A.ブルックナー 交響曲第7番 ホ長調

指揮スタニスワフ・スクロヴァチェフスキ
演奏ザールブリュッケン放送交響楽団
録音1991年9月27・29日
発売ARTE NOVA
CD番号74321 27771 2


このCDを聴いた感想です。


『軽くてじっくり』
 そういう言葉が当てはまるような演奏です。
 全体としては、いわゆる大家と呼ばれるような指揮者につきものの、「壮大」とか「威厳」が「重厚」といった仰々しい形容はほとんどあてはまりません。むしろ丸っきり正反対の印象を受けます。
 スマートで横の流れもよく、きれいに整っていて、滑らかで角がありません。
 全体の響きがフワッと軽く、風通しがよいのです。
 しかし、軽くても表面をサッと軽くなでただけのような薄い音楽ではありません。
 第1・2楽章には、響きの軽さは保ちながら、音楽はじっくりと濃厚に歌い込んでいます。
 それも、アクセントを重くしたりとか、アタックを硬くつけたりとか、そういう出っ張りをほとんどつけずに、多少のテンポの伸び縮みはあるものの、メロディーや伴奏の歌い込みだけで、粘りのある濃い表情を生み出しているのです。
 出来の良いお酒のように、癖が無く飲みやすく、それでいて驚くほど豊潤な味わいがあります。
 おまけに、演奏中に指揮しているスクロヴァチェフスキが思わず漏らした唸り声があちこちから聞こえます。よっぽど力を入れて指揮していたのでしょう。まあ、いかにもライブらしい臨場感とも言えますが。
 表情の濃い第1・2楽章に較べると、第3・4楽章はかなりあっさりしています。
 といっても、前半の2楽章に力を入れすぎて後半で息切れしてしまったとか、ましてや手を抜いているわけでは無いと思います。
 この曲自体、全4楽章の中で、第1・2楽章の比重が高く、妙に前半に重心が寄っています。

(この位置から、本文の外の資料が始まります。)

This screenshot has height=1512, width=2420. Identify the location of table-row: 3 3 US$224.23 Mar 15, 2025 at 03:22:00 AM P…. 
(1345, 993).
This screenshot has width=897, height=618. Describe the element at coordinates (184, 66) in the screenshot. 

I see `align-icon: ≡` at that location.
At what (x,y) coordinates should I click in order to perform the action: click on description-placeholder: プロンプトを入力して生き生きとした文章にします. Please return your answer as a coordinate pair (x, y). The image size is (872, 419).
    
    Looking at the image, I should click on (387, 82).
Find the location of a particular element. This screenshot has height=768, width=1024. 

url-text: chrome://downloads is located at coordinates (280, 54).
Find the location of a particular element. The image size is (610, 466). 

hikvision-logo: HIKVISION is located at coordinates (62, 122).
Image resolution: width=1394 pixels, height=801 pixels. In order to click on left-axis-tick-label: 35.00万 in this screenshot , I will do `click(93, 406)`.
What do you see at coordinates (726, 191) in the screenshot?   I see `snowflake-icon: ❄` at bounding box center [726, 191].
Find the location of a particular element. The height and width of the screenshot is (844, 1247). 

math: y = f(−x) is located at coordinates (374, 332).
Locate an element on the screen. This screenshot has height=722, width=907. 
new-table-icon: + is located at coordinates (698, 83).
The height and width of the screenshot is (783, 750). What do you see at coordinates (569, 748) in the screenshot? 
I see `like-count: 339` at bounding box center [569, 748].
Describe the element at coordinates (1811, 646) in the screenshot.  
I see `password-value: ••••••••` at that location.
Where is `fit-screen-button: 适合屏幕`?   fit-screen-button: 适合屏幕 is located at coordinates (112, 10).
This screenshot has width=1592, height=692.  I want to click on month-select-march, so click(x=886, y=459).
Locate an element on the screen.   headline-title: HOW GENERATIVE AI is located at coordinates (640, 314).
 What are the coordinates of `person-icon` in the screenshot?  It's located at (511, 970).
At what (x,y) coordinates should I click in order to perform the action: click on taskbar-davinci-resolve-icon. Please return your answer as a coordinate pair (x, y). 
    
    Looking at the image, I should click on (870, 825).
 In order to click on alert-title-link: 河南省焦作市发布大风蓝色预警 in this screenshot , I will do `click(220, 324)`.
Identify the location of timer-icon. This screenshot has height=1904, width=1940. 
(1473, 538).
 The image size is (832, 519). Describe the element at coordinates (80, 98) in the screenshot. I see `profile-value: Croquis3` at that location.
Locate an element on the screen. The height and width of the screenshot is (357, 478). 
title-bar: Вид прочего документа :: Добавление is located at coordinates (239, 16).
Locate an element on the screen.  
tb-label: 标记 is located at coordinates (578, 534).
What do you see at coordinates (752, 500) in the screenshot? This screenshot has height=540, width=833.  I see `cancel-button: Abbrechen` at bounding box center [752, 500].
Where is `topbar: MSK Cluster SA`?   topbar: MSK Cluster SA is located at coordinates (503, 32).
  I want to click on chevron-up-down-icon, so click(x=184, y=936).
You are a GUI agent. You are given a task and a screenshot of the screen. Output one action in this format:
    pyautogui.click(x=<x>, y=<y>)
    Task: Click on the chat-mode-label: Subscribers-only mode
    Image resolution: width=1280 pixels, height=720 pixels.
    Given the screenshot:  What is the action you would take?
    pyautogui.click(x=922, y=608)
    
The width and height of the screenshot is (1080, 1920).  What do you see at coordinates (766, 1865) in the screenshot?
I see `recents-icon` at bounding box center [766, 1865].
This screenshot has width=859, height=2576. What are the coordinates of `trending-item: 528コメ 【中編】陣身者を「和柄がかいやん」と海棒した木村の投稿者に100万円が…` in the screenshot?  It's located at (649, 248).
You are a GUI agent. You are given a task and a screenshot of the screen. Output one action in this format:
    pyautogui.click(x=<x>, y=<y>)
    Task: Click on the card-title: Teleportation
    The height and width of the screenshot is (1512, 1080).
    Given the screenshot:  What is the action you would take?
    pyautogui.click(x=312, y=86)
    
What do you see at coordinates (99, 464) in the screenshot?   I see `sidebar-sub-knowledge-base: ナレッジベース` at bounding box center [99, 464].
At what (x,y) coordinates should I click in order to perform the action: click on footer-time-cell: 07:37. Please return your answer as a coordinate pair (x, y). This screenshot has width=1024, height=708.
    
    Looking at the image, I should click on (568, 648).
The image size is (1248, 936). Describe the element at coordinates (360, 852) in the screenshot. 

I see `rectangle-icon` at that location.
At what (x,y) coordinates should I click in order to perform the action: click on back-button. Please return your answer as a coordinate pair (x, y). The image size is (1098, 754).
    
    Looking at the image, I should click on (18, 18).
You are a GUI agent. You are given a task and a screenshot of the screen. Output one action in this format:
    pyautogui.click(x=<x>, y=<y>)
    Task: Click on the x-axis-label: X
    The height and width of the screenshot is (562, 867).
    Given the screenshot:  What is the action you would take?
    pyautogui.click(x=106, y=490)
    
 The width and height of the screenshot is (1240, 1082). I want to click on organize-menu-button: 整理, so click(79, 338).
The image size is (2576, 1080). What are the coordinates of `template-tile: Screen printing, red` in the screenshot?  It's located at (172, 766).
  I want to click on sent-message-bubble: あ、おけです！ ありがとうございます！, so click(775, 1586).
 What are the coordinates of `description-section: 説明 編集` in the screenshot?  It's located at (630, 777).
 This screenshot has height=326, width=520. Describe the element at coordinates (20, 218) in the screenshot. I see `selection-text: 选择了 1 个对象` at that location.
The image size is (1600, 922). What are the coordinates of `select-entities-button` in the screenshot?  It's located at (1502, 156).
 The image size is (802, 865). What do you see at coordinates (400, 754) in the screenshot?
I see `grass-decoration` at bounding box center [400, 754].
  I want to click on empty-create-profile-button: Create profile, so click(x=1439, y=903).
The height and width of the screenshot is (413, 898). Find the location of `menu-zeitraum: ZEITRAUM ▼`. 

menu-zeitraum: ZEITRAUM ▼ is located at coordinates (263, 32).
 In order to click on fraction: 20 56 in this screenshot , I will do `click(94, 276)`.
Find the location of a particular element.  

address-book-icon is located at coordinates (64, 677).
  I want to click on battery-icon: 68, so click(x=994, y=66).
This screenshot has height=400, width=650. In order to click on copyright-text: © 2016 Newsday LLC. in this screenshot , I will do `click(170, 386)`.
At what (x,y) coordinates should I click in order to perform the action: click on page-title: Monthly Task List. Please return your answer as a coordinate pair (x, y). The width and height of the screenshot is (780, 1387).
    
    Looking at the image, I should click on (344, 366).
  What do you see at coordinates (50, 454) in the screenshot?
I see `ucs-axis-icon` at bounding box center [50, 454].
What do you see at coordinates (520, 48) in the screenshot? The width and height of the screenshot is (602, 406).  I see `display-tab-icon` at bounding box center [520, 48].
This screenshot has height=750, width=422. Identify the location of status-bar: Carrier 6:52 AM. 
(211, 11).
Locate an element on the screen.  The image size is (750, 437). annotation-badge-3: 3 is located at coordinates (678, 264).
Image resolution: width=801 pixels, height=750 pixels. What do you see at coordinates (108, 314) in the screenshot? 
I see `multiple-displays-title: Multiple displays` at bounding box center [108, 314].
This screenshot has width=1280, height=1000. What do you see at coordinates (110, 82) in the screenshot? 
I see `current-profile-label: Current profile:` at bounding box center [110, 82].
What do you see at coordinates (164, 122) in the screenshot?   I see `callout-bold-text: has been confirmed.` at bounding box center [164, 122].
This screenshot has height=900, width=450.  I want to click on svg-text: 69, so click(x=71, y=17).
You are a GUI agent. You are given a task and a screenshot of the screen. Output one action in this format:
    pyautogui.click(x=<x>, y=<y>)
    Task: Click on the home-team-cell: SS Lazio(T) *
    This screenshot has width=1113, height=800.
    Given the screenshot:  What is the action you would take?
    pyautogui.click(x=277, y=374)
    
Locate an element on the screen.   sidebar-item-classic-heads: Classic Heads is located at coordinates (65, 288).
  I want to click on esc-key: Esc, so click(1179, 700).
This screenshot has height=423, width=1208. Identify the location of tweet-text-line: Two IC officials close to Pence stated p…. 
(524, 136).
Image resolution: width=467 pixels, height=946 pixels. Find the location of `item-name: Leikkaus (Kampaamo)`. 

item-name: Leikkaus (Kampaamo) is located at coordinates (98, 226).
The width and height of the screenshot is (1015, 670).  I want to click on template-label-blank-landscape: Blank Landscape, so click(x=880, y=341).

(そのバランスを平均的にしようと第2楽章と第3楽章を入れ替えたC.デイヴィスの演奏もあるぐらいです)
 ボリュームのある第1・2楽章を表情を重視して濃く演奏するのに対して、第3・4楽章は、あまり表情を濃くせず、テンポとリズムの良さを重視しています。それが、少なくともこの演奏に関しては、非常にふさわしいものでした。
 おそらく同じ濃い表情のままでいったら、さすがにくどいでしょうし、前半の楽章にボリュームで負けている分、どうしても尻すぼみの印象を受けたのではないでしょうか。
 それが少し強調する点を変えることで、後半の二つの楽章の印象も強まっています。
 特に第4楽章は、非常にテンポが軽快で、響きの軽さと相まって、他でもそうそうないほどの涼しげで活きの良い音楽です。